Data extracted from a collection:
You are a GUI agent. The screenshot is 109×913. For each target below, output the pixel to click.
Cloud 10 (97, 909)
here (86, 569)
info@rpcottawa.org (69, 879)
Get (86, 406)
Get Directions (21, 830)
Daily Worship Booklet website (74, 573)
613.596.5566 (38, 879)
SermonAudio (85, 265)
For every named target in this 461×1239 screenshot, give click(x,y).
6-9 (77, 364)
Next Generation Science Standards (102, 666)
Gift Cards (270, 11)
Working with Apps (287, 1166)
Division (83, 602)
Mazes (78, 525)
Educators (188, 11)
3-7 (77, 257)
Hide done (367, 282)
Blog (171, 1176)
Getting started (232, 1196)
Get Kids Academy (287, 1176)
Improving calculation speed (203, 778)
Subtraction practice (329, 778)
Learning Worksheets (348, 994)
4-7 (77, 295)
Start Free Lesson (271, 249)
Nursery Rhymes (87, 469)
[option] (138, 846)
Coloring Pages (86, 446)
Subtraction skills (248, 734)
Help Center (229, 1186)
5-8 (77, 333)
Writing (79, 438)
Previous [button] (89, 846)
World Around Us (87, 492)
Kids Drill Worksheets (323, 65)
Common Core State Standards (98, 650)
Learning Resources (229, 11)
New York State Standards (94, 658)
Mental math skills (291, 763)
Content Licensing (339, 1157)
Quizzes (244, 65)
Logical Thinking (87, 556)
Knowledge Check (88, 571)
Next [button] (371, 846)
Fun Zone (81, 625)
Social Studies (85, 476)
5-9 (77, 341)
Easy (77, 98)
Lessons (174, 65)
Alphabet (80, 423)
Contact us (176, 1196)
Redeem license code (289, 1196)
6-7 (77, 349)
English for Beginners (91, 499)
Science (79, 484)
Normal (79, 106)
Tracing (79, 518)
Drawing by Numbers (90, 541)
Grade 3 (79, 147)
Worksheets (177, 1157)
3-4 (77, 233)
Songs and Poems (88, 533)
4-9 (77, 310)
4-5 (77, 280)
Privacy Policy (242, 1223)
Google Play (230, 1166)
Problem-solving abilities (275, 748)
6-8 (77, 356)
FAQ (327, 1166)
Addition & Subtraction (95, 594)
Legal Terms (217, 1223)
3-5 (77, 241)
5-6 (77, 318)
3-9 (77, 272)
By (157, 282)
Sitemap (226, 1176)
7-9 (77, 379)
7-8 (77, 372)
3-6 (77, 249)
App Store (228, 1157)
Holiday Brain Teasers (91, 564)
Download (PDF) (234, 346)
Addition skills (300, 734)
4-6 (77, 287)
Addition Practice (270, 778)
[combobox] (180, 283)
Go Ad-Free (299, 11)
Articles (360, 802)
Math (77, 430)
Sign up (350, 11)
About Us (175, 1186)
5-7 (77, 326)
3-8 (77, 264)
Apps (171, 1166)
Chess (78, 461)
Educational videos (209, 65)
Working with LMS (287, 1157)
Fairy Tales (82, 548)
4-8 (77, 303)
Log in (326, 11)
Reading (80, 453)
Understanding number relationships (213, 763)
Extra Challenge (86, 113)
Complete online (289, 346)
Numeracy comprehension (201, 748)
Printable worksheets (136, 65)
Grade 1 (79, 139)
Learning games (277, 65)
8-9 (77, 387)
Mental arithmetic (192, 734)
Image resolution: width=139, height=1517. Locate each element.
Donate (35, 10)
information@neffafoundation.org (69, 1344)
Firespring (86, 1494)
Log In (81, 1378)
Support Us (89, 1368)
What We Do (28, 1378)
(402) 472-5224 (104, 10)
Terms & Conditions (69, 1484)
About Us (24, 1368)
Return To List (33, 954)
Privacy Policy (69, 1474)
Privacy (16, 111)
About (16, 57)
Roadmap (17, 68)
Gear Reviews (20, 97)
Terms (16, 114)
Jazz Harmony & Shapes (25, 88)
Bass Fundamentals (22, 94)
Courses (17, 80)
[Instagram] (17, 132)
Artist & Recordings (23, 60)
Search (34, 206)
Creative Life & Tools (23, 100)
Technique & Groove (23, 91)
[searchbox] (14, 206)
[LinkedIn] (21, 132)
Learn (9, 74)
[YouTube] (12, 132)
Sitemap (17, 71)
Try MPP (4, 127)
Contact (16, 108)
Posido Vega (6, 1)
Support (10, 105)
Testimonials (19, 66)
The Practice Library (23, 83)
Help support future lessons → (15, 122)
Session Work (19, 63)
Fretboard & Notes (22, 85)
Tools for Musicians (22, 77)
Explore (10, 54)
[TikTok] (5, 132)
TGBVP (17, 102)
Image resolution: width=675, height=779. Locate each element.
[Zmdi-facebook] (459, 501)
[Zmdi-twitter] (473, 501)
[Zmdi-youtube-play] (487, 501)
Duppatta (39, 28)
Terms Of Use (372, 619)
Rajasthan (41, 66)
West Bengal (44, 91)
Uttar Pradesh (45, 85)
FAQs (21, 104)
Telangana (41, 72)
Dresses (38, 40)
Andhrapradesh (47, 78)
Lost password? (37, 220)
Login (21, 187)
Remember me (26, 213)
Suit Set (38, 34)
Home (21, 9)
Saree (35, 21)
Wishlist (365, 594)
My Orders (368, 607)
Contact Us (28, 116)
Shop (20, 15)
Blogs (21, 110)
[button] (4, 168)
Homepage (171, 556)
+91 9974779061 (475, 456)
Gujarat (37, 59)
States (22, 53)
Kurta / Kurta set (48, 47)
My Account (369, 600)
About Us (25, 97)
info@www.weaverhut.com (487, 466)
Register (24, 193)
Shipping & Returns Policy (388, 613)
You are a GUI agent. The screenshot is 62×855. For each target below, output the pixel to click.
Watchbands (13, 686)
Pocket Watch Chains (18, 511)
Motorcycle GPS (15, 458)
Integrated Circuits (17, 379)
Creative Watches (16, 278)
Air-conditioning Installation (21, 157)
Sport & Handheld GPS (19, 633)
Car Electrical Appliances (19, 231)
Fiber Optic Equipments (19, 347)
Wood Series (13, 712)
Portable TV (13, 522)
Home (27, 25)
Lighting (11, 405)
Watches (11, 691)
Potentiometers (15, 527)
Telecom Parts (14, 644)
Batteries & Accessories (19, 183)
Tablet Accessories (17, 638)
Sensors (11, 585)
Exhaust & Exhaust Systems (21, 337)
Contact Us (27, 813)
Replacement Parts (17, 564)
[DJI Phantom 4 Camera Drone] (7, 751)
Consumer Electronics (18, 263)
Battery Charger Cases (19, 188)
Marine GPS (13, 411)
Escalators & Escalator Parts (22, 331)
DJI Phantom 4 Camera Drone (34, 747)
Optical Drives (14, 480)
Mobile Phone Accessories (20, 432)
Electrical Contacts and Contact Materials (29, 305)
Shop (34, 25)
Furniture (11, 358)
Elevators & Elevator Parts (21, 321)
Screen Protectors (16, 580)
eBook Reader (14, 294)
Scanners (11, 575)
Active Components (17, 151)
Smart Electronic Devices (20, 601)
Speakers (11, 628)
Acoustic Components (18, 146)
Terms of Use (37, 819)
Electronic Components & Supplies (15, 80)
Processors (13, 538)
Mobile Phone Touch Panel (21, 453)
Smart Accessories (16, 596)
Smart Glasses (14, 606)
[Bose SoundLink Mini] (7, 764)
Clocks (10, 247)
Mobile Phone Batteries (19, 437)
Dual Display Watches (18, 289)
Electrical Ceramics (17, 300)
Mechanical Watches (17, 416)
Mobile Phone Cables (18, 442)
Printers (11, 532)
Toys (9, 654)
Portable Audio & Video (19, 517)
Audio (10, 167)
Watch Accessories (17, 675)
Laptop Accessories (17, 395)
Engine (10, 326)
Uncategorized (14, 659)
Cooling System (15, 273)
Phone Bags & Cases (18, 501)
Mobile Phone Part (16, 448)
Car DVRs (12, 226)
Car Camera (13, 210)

TASK GOAL: Copy every line of the items above word for word, from the first item through the last.

RESPONSE FOR THIS EXERCISE:
You are a GUI agent. The screenshot is 109×913. For each target below, output the pixel to click.
Cloud 10 (97, 909)
here (86, 569)
info@rpcottawa.org (69, 879)
Get (86, 406)
Get Directions (21, 830)
Daily Worship Booklet website (74, 573)
613.596.5566 (38, 879)
SermonAudio (85, 265)
For every named target in this 461×1239 screenshot, give click(x,y).
6-9 (77, 364)
Next Generation Science Standards (102, 666)
Gift Cards (270, 11)
Working with Apps (287, 1166)
Division (83, 602)
Mazes (78, 525)
Educators (188, 11)
3-7 (77, 257)
Hide done (367, 282)
Blog (171, 1176)
Getting started (232, 1196)
Get Kids Academy (287, 1176)
Improving calculation speed (203, 778)
Subtraction practice (329, 778)
Learning Worksheets (348, 994)
4-7 (77, 295)
Start Free Lesson (271, 249)
Nursery Rhymes (87, 469)
[option] (138, 846)
Coloring Pages (86, 446)
Subtraction skills (248, 734)
Help Center (229, 1186)
5-8 (77, 333)
Writing (79, 438)
Previous [button] (89, 846)
World Around Us (87, 492)
Kids Drill Worksheets (323, 65)
Common Core State Standards (98, 650)
Learning Resources (229, 11)
New York State Standards (94, 658)
Mental math skills (291, 763)
Content Licensing (339, 1157)
Quizzes (244, 65)
Logical Thinking (87, 556)
Knowledge Check (88, 571)
Next [button] (371, 846)
Fun Zone (81, 625)
Social Studies (85, 476)
5-9 (77, 341)
Easy (77, 98)
Lessons (174, 65)
Alphabet (80, 423)
Contact us (176, 1196)
Redeem license code (289, 1196)
6-7 (77, 349)
English for Beginners (91, 499)
Science (79, 484)
Normal (79, 106)
Tracing (79, 518)
Drawing by Numbers (90, 541)
Grade 3 (79, 147)
Worksheets (177, 1157)
3-4 (77, 233)
Songs and Poems (88, 533)
4-9 (77, 310)
4-5 (77, 280)
Privacy Policy (242, 1223)
Google Play (230, 1166)
Problem-solving abilities (275, 748)
6-8 (77, 356)
FAQ (327, 1166)
Addition & Subtraction (95, 594)
Legal Terms (217, 1223)
3-5 (77, 241)
5-6 (77, 318)
3-9 (77, 272)
By (157, 282)
Sitemap (226, 1176)
7-9 (77, 379)
7-8 (77, 372)
3-6 (77, 249)
App Store (228, 1157)
Holiday Brain Teasers (91, 564)
Download (PDF) (234, 346)
Addition skills (300, 734)
4-6 (77, 287)
Addition Practice (270, 778)
[combobox] (180, 283)
Go Ad-Free (299, 11)
Articles (360, 802)
Math (77, 430)
Sign up (350, 11)
About Us (175, 1186)
5-7 (77, 326)
3-8 (77, 264)
Apps (171, 1166)
Chess (78, 461)
Educational videos (209, 65)
Working with LMS (287, 1157)
Fairy Tales (82, 548)
4-8 (77, 303)
Log in (326, 11)
Reading (80, 453)
Understanding number relationships (213, 763)
Extra Challenge (86, 113)
Complete online (289, 346)
Numeracy comprehension (201, 748)
Printable worksheets (136, 65)
Grade 1 (79, 139)
Learning games (277, 65)
8-9 (77, 387)
Mental arithmetic (192, 734)
Image resolution: width=139, height=1517. Locate each element.
Donate (35, 10)
information@neffafoundation.org (69, 1344)
Firespring (86, 1494)
Log In (81, 1378)
Support Us (89, 1368)
What We Do (28, 1378)
(402) 472-5224 (104, 10)
Terms & Conditions (69, 1484)
About Us (24, 1368)
Return To List (33, 954)
Privacy Policy (69, 1474)
Privacy (16, 111)
About (16, 57)
Roadmap (17, 68)
Gear Reviews (20, 97)
Terms (16, 114)
Jazz Harmony & Shapes (25, 88)
Bass Fundamentals (22, 94)
Courses (17, 80)
[Instagram] (17, 132)
Artist & Recordings (23, 60)
Search (34, 206)
Creative Life & Tools (23, 100)
Technique & Groove (23, 91)
[searchbox] (14, 206)
[LinkedIn] (21, 132)
Learn (9, 74)
[YouTube] (12, 132)
Sitemap (17, 71)
Try MPP (4, 127)
Contact (16, 108)
Posido Vega (6, 1)
Support (10, 105)
Testimonials (19, 66)
The Practice Library (23, 83)
Help support future lessons → (15, 122)
Session Work (19, 63)
Fretboard & Notes (22, 85)
Tools for Musicians (22, 77)
Explore (10, 54)
[TikTok] (5, 132)
TGBVP (17, 102)
Image resolution: width=675, height=779. Locate each element.
[Zmdi-facebook] (459, 501)
[Zmdi-twitter] (473, 501)
[Zmdi-youtube-play] (487, 501)
Duppatta (39, 28)
Terms Of Use (372, 619)
Rajasthan (41, 66)
West Bengal (44, 91)
Uttar Pradesh (45, 85)
FAQs (21, 104)
Telangana (41, 72)
Dresses (38, 40)
Andhrapradesh (47, 78)
Lost password? (37, 220)
Login (21, 187)
Remember me (26, 213)
Suit Set (38, 34)
Home (21, 9)
Saree (35, 21)
Wishlist (365, 594)
My Orders (368, 607)
Contact Us (28, 116)
Shop (20, 15)
Blogs (21, 110)
[button] (4, 168)
Homepage (171, 556)
+91 9974779061 (475, 456)
Gujarat (37, 59)
States (22, 53)
Kurta / Kurta set (48, 47)
My Account (369, 600)
About Us (25, 97)
info@www.weaverhut.com (487, 466)
Register (24, 193)
Shipping & Returns Policy (388, 613)
You are a GUI agent. The screenshot is 62×855. For each target below, output the pixel to click.
Watchbands (13, 686)
Pocket Watch Chains (18, 511)
Motorcycle GPS (15, 458)
Integrated Circuits (17, 379)
Creative Watches (16, 278)
Air-conditioning Installation (21, 157)
Sport & Handheld GPS (19, 633)
Car Electrical Appliances (19, 231)
Fiber Optic Equipments (19, 347)
Wood Series (13, 712)
Portable TV (13, 522)
Home (27, 25)
Lighting (11, 405)
Watches (11, 691)
Potentiometers (15, 527)
Telecom Parts (14, 644)
Batteries & Accessories (19, 183)
Tablet Accessories (17, 638)
Sensors (11, 585)
Exhaust & Exhaust Systems (21, 337)
Contact Us (27, 813)
Replacement Parts (17, 564)
[DJI Phantom 4 Camera Drone] (7, 751)
Consumer Electronics (18, 263)
Battery Charger Cases (19, 188)
Marine GPS (13, 411)
Escalators & Escalator Parts (22, 331)
DJI Phantom 4 Camera Drone (34, 747)
Optical Drives (14, 480)
Mobile Phone Accessories (20, 432)
Electrical Contacts and Contact Materials (29, 305)
Shop (34, 25)
Furniture (11, 358)
Elevators & Elevator Parts (21, 321)
Screen Protectors (16, 580)
eBook Reader (14, 294)
Scanners (11, 575)
Active Components (17, 151)
Smart Electronic Devices (20, 601)
Speakers (11, 628)
Acoustic Components (18, 146)
Terms of Use (37, 819)
Electronic Components & Supplies (15, 80)
Processors (13, 538)
Mobile Phone Touch Panel (21, 453)
Smart Accessories (16, 596)
Smart Glasses (14, 606)
[Bose SoundLink Mini] (7, 764)
Clocks (10, 247)
Mobile Phone Batteries (19, 437)
Dual Display Watches (18, 289)
Electrical Ceramics (17, 300)
Mechanical Watches (17, 416)
Mobile Phone Cables (18, 442)
Printers (11, 532)
Toys (9, 654)
Portable Audio & Video (19, 517)
Audio (10, 167)
Watch Accessories (17, 675)
Laptop Accessories (17, 395)
Engine (10, 326)
Uncategorized (14, 659)
Cooling System (15, 273)
Phone Bags & Cases (18, 501)
Mobile Phone Part (16, 448)
Car DVRs (12, 226)
Car Camera (13, 210)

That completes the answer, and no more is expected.